Eh bien, il en faut des années pour comprendre que, presque à l’égal de l’oral et de l’écrit, le dessin peut être employé comme langage. Malheureusement, la place qui lui est accordée à l’école est si étriquée qu’on ne risque guère de s’en apercevoir. Ou alors, ça ne peut être que par circonstance spéciale. Les choses empirent d’ailleurs chaque année, ne serait-ce qu’en raison de l’introduction du décloisonnement qui a supprimé le travail en continuité, surtout lorsqu’il s’agit d’apprendre et de maîtriser un langage. Il suffit d’ailleurs de songer au temps que l’on consacre à l’écrit et à l’oral. Mais il faut absolument offrir aussi le langage graphique aux enfants. Sinon, on risque de priver certains d’entre eux – surtout ceux qui peinent au niveau de l’utilisation des mots – non seulement d’un moyen d’expression mais, parfois même, d’une possibilité de reconstruction personnelle.
Paraphrasant Ingres qui déclarait : « Le dessin est la probité de l’art », on pourrait dire qu’il est aussi la propreté de l’âme. Ou plus exactement que c’est un excellent moyen de se desserrer un peu et de devenir plus clair. Cela a été démontré maintes fois au niveau adulte. Et au niveau scolaire, « Les dessins de Patrick » (Casterman) semblent aussi avoir fait définitivement le point. Mais évidemment, le langage graphique est bien plus que cela. De la même façon qu’on peut, en écrit, chercher des lois, expérimenter, jouer avec les mots, se régaler de sonorités, s’enchanter de constructions, se constituer des talents exploitables, établir des réseaux de communication, se dissimuler dans des ésotérismes, se délivrer de ses fantasmes... on peut avec le dessin dans les mêmes proportions et avec les mêmes intensités expérimenter, jouir, communiquer, projeter et survivre par fantaisies, fantasmes, figures, forces, flux, formes, fêtes, frisures, fresques...
Pour que le lecteur puisse se convaincre que ces paroles correspondent à la réalité, voir dans les pages suivantes des dessins de 25 enfants d’un CM1-CM2 du Finistère, extraits d’une collection de 3 000 dessins (en deux années scolaires) recueillis chaque jour selon l’ordre chronologique de production, par leur institutrice. et regroupés méthodiquement dans un dossier.
On sentira combien ces enfants étaient totalement libres d’investir la planète-graphisme comme ils l’entendaient.

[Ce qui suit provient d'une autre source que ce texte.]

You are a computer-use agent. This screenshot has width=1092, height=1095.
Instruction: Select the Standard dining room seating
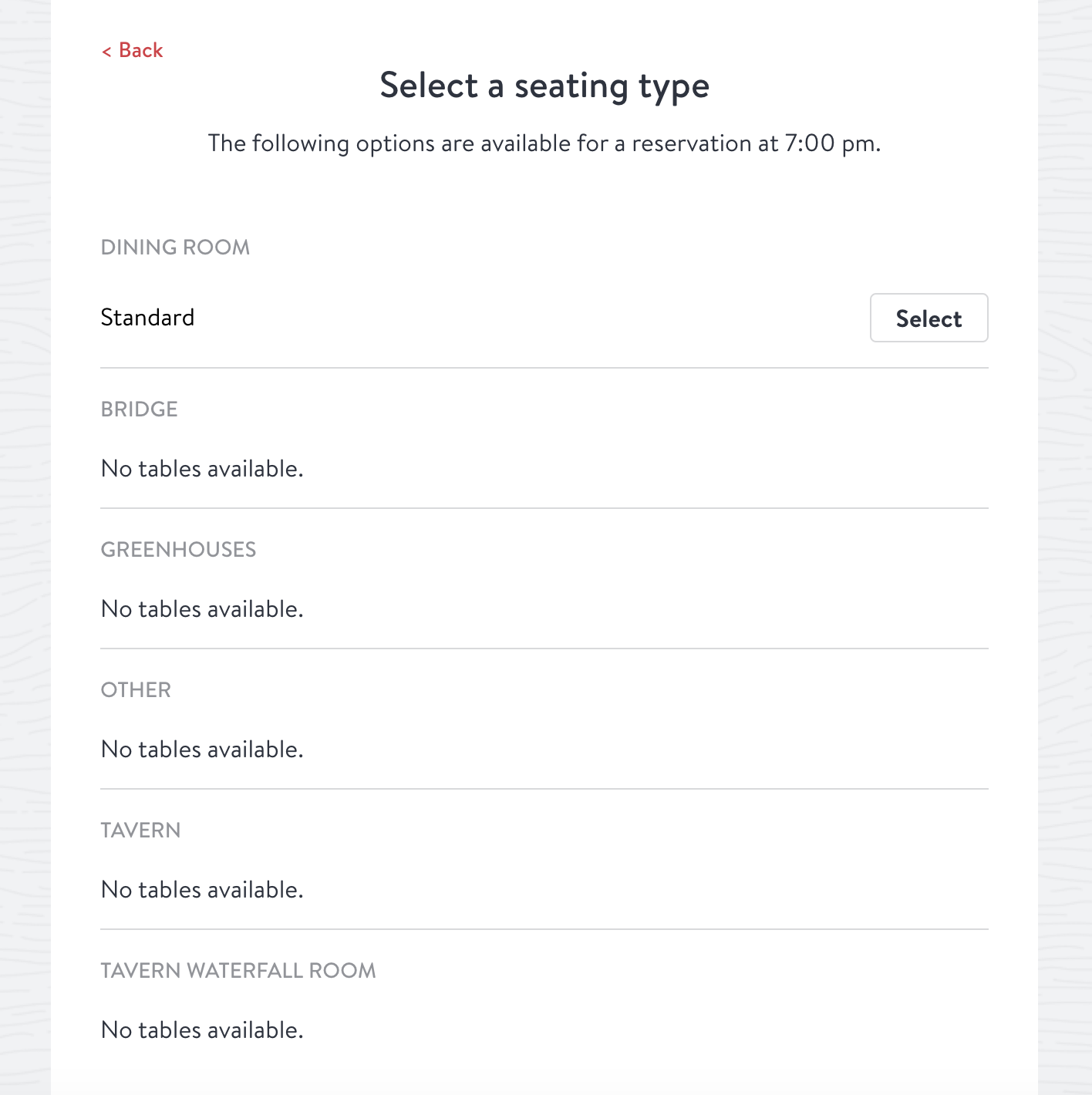point(929,318)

On verra des personnages humains glisser chez certains de la beauté, de l’élégance à la caricature, à la recherche d’ombre blanche, à l’illustration, à la création et au fantasme. On verra également des animaux dessinés de façon réaliste basculer peu à peu, chez d’autres enfants, vers la fantaisie, la représentation, la décoration, la transposition et l’expression de la puissance.
Pareillement, des représentations d’éléments de la réalité, des recherches sur la perspective voisinent avec un étonnant détournement d’objets pour signifier autre chose. Enfin on aura accès à une série de productions où cheminent parallèlement un souci de décoration évident, un humour subtil et une imagination fantasmatique proche du délire. Et ce n’est là évidemment qu’une toute petite partie de ce qui fut exploré.
Ce qui ne peut apparaître ici, c’est combien l’expression d’un seul enfant peut être diversifiée. Cependant il arrive qu’elle se centre seulement sur deux ou trois thèmes fondamentaux. Et ce n’est parfois qu’au 300e dessin que quelque chose se dénoue ou que quelque forme se maîtrise. Mais lorsqu’on examine des séries d’enfants de la maternelle, c’est encore plus saisissant parce qu’il n’y a pas en complément comme ici, le support des mots.
Oui, le dessin est bien un langage. Et il doit être aussi la propriété de l’enfant. Et si tu veux mieux t’en convaincre, lecteur, il te suffira d’ouvrir un dossier.